Growing up as an army ‘brat’ we lived in many places and it wasn’t until I lived here that I had been in any one country for more than 2 maybe 3 years. I have now lived in UAE for more years than I have ever lived anywhere in my entire life. I am currently in my second Emirate and living in the second of the homes I have spent the most of my life in…. UAE since 1995 and how much change and development have we both grown through.
Having just read Chimamanda Ngozi Adiche AMERICANAH and been carried along in a very unexpected way I had to write something to myself and anyone else who might be interested.
I always knew I was white in the various countries I grew up but had never had that experience; she so well describes of finding out I was white! [Often called www as in ‘wicked witch of the west’ and ‘white western woman’] usually tongue in cheek. But as we know many a truth is said in jest. In her case arriving in America and then when Dike visits Nigeria and Lagos for the first time as a young man. The idea of African American and American African was quite remarkable to me but makes immense sense. I have watched Morgan Freeman interviewed on this topic and his response makes sense to me. He is an American and no he does not want is history celebrated in one month he wants it to be celebrated and he is correct. In the same way that Arabs would appreciate having their history and contributions recognised rather than obliterated by the great white
People of USA more than anywhere I have ever experiences are apparently obsessed with ethnicity.

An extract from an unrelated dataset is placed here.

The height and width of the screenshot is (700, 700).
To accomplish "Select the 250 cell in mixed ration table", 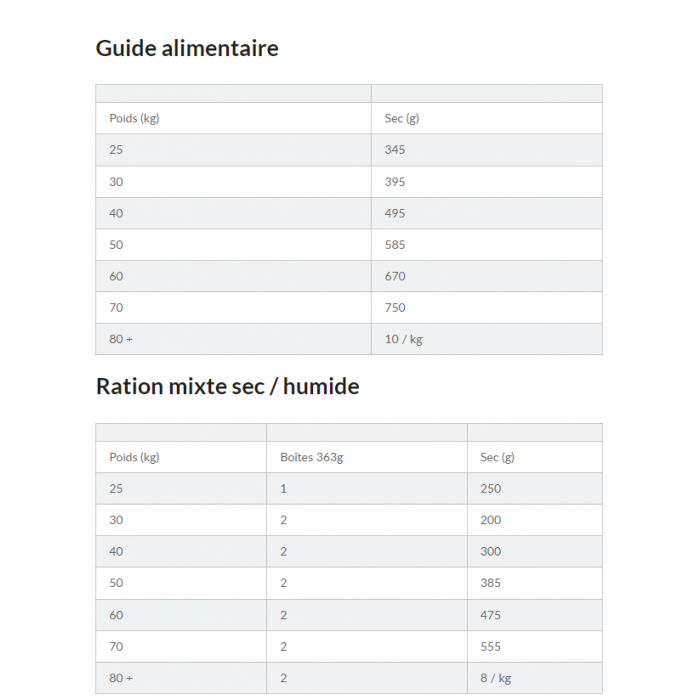I will point(490,489).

More so than my own country which alarms me.
Here in UAE I began to have some limited idea about being marginalised for race, gender an more recently age.
There is a whole different range and variation on the Arabs and whether you are GCC or MENA, from the Levant and indeed many Syrians do not consider theme selves Arabs at all
A saying here is you can take ”the Arab out of the country but you can not take the Arab out of the man”
Reflecting back on Occupational Therapy training and then working in the health service also social services I am now struck by how many people were living this life in the shadows as described by Obinze and how various friends, relatives ahve fared. Young men in particular who came from backgrounds that’Vincent’ would consider soft and privileged. Obinze describes when being deported the unnecessary humiliation and degradation he was subjected to because he wanted a choice for education. So many are now forced to make choices for their lives let alone to experience education and God forbid families, social stability and security.
Here in UAE their are also many and not just from Africa but all nationals of this world living between residency and visitor status. Desperate to stay and live this life of a country that invests in it’s people and expatriates wanting to make their lives here unlike that described by Ifemelu and her first experiences of jobs and ID cards!
And now TRUMPS USA! Boris and MAY’S UK….
Imagine having a choice and USA would be the better choice than your own country – to leave and be forever treated as other is too momentous and indeed monstrous to consider.
This book has been quite a journey for me and remarkable and in some instances revelationery in how connected I feel although I am not from Nigeria and have not traveled [or will ever travel] to USA.